Qu Wenruo posted on Thu, 12 Apr 2018 07:25:15 +0800 as excerpted:

> On 2018年04月11日 23:33, Tom Vincent wrote:
>> My btrfs laptop had a power outage and failed to boot with "parent
>> transid verify failed..." errors. (I have backups).
> 
> Metadata corruption, again.
> 
> I'm curious about what's the underlying disk?
> Is it plain physical device? Or have other layers like bcache/lvm?
> 
> And what's the physical device? SSD or HDD?

The last line of his message said progs 4.15, kernel 4.15.15, NVMe, so 
it's SSD.

Another important question, tho, if not for this instance, than for 
easiest repair the next time something goes wrong:

What mount options?  In particular, is the discard option used (and of 
course I'm assuming nothing as insane as nobarrier)?

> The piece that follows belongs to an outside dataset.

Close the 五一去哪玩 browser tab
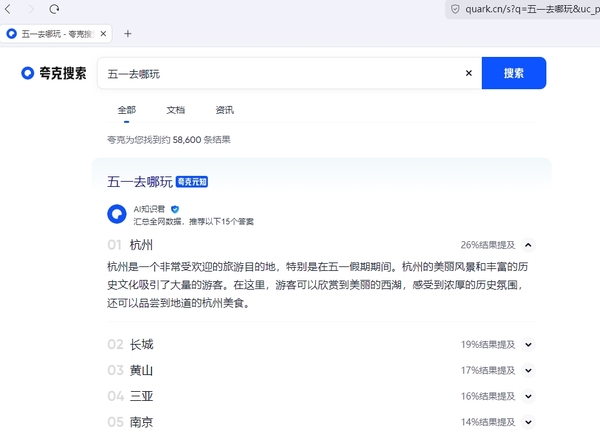 coord(104,33)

Because as came up on a recent thread here...

Btrfs normally keeps a few generations of root blocks around and one 
method of recovery is using the usebackuproot (or the deprecated 
recovery) option to try to use them if the current root is bad.  But 
apparently nobody considered how discard and the backup roots would 
interact, and there's (currently) nothing keeping them from being marked 
for discard just as soon as the next new root becomes current.  Now some 
device firmware batches up discards as garbage-collection that can be 
done periodically, when the number of unwritten erase-blocks gets low, 
but others do discards basically immediately, meaning those backup roots 
are lost effectively immediately, making the usebackuproots recovery 
feature worthless. =:^(

Not a tradeoff that would occur to most people, obviously including the 
btrfs devs that setup btrfs discard behavior, considering whether to 
enable discard or not. =:^(

But it's definitely a tradeoff to consider once you /do/ know it!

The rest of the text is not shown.